Monthly Archives: February 2018

Preparing for Automation with Ansible

Using Automation for Server Administration

Managing multiple servers is cumbersome. The time consumed managing service configurations across the servers, ensuring software is up to date, and managing local files and user accounts grows seemingly exponentially. Therefore, we need a tool to help automate these tasks.

There are several tools available for maintaining servers and equipment. Among the popular tools are Ansible, Chef, Puppet, and Salt. We will use Ansible for this course. Ansible has several advantages over other server automation tools: Ansible does not require additional software such as a background agent to be installed on each server. Rather, Ansible uses ssh for management and ssh is available on every Linux server that you will manage regularly.  Avoiding additional software means having less chance of software bugs and is one less vector for attackers to exploit.

Preparing for Automation

Best practice dictates that we use root privileges as little as possible and that we don’t utilize root privileges across the network when possible to avoid doing so.

Therefore, we will create a normal, non-privileged user, on each device that we intend to bring under Ansible control.  We will grant the user sudo privileges with no password required.  We could further limit the IPs from which this account can login and we could also limit the commands that the user is allowed to run.
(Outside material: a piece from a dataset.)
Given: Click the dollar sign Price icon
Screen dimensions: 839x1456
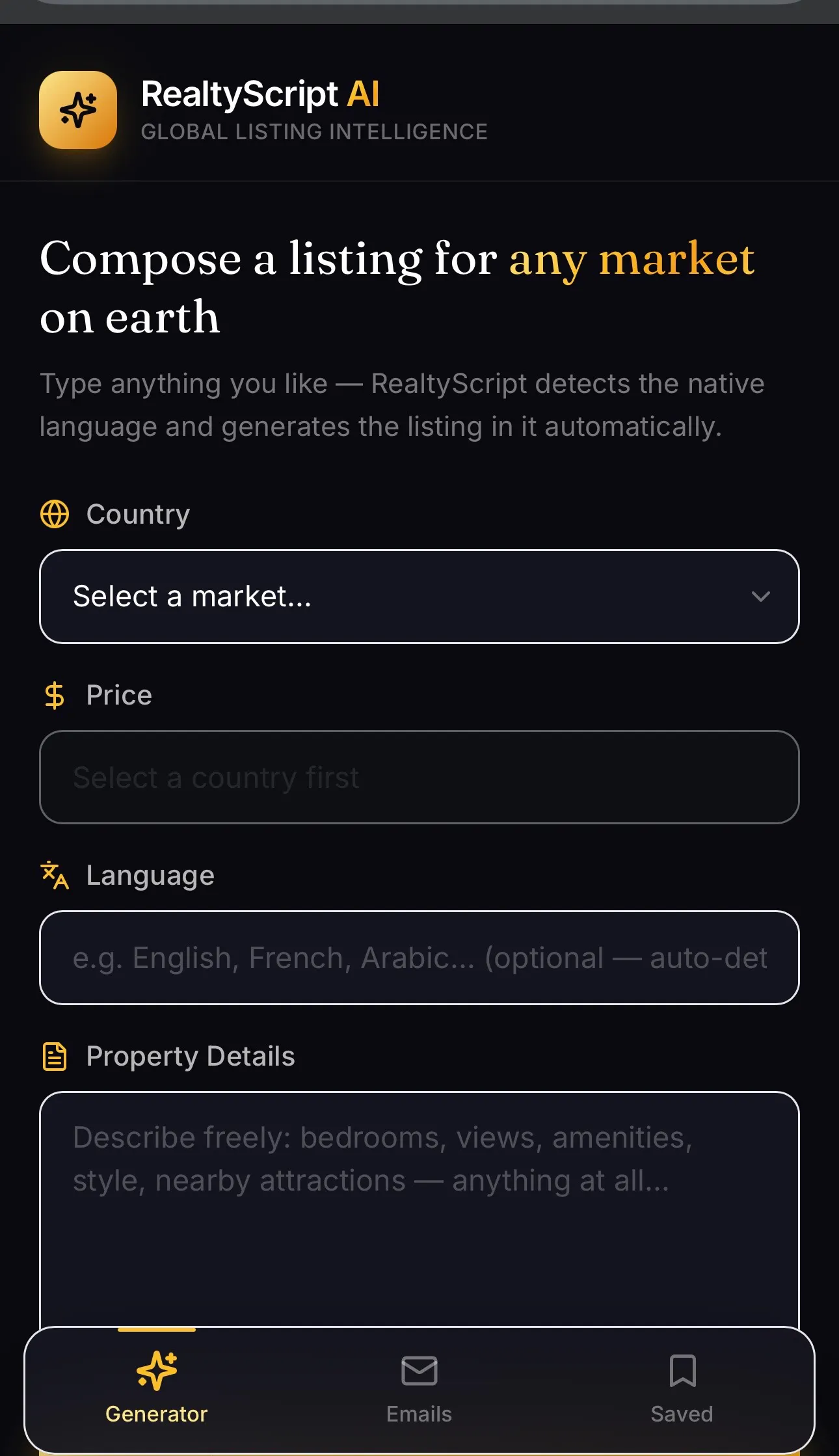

However, for this tutorial our user configuration will be sufficient and is typical for many business environments. We will gain some security through obscurity by creating the user with a unique name, one that would not typically be included in a script run by an attacker.

Prerequisites:  You should have two computers available running Linux, virtual machines are fine, as are Raspberry Pi’s. The two computers should be able to ping each other and you should be able ssh between the two computers.  This tutorial uses Debian 9.3 but all commands, aside from those that use apt-get, will run on any of the popular Linux distributions.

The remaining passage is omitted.